Von Bausteinen für die europäische Demokratie in digitalen Zeiten schrieb ich neulich im Blick auf die Corona-App. Die Corona-Krise zeigt ja überhaupt, welche Bedeutung die Digitalisierung hat. Sie ermöglicht es, physisch auf Abstand zu bleiben, aber virtuell in Kontakt – sei es für den digitalen Unterricht, im Arbeitsleben oder privat.
Es sind Zeiten wie diese, in denen wir (neben dem Bedürfnis nach physischer Nähe) zugleich auch spüren, wie wichtig digitale Souveränität ist – und wie abhängig Europa im digitalen Raum ist.
In der vergangenen Woche hat die Anhörung der GAFA-Vier, d.h. der Unternehmenschefs von Google, Amazon, Facebook und Apple, vor einem Ausschuss des US-Kongresses erst wieder die beherrschende Marktmacht führender Digitalplattformen ins Licht gerückt.

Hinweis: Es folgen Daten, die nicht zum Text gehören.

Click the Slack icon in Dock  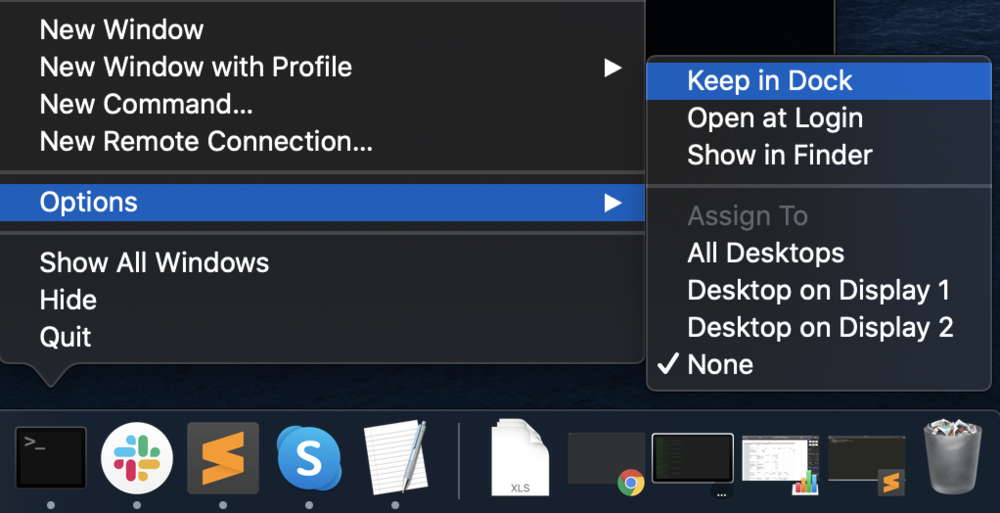[x=137, y=458]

Aus europäischer Sicht hat zwei Wochen zuvor der Europäische Gerichtshof für einen Paukenschlag gesorgt, als er das „Privacy Shield“-Abkommen zwischen der EU und den USA für unwirksam erklärte und damit dem Datentransfer über den Atlantik die rechtliche Grundlage entzog. Manche Expert*innen fordern, bis auf Weiteres keine geschützten Informationen mehr in die USA zu übertragen. In jedem Fall sind Unsicherheit und Unbehagen groß, wenn es darum geht, Daten Konzernen aus den USA oder Unternehmen aus China anzuvertrauen (vgl. dazu nur die Diskussion um die Social-Media-Plattform TikTok).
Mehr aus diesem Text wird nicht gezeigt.